US natural gas futures settled 6% lower on Tuesday after trading down over 10% earlier in the day as traders abandoned the March contract a day ahead of its expiration to take profits.
Tuesday's decline followed an 11% drop on Monday after the front-month contract hit a five-year high, marking the biggest two-day fall in 11 years and continuing a trend of large price swings this winter, Reuters reported.
Prices are now up 20% for the year after arctic weather and record heating demand rapidly depleted stocks, far below the 53% increase for the year seen at the high early on Monday.
Front-month natural gas futures on the New York Mercantile Exchange fell 35 cents, or 6.4%, to settle at $5.096 per million British thermal units, the news wire said.
The contract traded in a 70-cent range, from an early high of $5.492 to a low of $4.788 before recovering to settle above $5 per MMBtu as contract options expired. Monday's $1.11 daily
swing was the largest since August 2006, according to Reuters data.
Unlike the March contract, April and the forward months rose Tuesday.
"The front month contract is falling due to technical weakness but the rest of the forward curve is pricing in continued winter withdrawals," said Aaron Calder of Gelber & Associates in Houston.

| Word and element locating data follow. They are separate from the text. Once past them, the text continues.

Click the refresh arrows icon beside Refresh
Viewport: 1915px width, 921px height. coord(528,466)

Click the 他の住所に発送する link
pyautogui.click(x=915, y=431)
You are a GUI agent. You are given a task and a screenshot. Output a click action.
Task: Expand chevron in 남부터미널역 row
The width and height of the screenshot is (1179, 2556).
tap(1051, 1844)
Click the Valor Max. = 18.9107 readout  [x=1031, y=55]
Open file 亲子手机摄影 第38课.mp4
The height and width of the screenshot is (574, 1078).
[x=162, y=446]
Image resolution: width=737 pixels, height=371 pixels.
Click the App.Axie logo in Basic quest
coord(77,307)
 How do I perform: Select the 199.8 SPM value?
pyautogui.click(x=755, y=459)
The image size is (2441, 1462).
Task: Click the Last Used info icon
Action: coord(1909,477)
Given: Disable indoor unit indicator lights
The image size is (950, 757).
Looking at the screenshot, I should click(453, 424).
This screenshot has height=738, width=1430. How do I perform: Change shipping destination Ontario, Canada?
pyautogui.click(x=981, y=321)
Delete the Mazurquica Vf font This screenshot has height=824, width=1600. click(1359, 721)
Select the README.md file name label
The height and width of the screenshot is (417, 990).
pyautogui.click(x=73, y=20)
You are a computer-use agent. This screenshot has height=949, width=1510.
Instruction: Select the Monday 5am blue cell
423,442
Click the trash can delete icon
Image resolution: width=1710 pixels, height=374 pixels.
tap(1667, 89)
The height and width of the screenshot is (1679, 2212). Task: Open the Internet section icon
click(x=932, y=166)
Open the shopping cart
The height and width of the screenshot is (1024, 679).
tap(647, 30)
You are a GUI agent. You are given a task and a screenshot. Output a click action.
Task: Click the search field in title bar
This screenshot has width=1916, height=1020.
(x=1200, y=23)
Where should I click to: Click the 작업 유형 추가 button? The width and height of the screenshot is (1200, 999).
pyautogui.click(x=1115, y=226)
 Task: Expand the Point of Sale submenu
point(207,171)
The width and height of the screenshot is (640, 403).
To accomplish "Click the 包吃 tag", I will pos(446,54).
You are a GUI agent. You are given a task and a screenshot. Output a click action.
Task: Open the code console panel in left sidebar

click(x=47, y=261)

Traders noted the March-April 2014 spread fell to 41 cents from 83 cents a day earlier and down from the life-of-contract high of $1.45 hit last week, according to Reuters data.
That's "another sign that the market is moving away from a winter weather focus to more of a forward supply and demand focus," said Dominick Chirichella of Energy Management Institute.
Analysts and traders said the dramatic slide this week was likely caused by the market's inability to break the $6.50 technical resistance point Monday morning and profit taking ahead of the options and contract expiration.
Beyond March, futures prices were supported by weather forecasts calling for more extreme cold and concern about depleted gas in storage.
MDA Weather Services forecast unrelenting cold in the US North-Central over the next five days with more cold expected over much of the country over the next six to 10 days.
Gas inventory is already at the lowest level in a decade and early estimates call for a weekly withdrawal of roughly 110 million cubic feet of gas, lower than the five-year average.
Nuclear plant outages, which create demand for natural gas as a substitute fuel, were at 11,200 megawatts (MW) on Tuesday versus 11,600 MW on Monday. That compares with 15,800 MW a year ago and a five-year average of 11,100 MW out.
In next-day gas trading on the IntercontinentalExchange, gas prices were lower across the country with the exception of the New York area.
At the Henry Hub, the benchmark US supply point in Louisiana, next-day gas averaged $5.22 per MMBtu, down $1 from Monday's close. The last Henry Hub trade was at $4.98, about 6 cents above the Nymex March contract at that time.